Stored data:
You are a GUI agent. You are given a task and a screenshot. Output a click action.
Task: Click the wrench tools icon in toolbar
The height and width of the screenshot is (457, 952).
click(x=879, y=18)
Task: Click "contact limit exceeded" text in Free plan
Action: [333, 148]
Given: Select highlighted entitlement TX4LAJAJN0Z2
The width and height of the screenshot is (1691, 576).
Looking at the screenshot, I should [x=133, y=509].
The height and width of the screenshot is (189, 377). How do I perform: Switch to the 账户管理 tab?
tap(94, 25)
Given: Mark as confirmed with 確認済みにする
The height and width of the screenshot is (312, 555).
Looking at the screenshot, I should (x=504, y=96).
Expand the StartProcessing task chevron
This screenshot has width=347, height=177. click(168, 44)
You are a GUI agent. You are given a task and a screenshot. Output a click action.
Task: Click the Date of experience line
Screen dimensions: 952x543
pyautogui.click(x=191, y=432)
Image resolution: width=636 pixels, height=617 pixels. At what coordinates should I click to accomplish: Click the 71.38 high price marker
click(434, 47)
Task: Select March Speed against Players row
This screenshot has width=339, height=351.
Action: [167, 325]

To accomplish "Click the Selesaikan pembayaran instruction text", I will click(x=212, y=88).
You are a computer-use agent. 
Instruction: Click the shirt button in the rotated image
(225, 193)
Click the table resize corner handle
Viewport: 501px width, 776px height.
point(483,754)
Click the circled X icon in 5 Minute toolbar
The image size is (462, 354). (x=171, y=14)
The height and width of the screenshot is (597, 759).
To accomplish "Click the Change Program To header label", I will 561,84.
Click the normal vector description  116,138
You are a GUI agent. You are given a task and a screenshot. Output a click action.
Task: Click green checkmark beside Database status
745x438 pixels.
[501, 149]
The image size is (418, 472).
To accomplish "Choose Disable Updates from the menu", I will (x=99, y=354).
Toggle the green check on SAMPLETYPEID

TASK PROMPT
Please set down, with no changes, the line that contains "745x438 pixels." and all the lines after it until the entries end; write nothing besides them.

THE COMPLETED TASK
745x438 pixels.
[501, 149]
The image size is (418, 472).
To accomplish "Choose Disable Updates from the menu", I will (x=99, y=354).
Toggle the green check on SAMPLETYPEID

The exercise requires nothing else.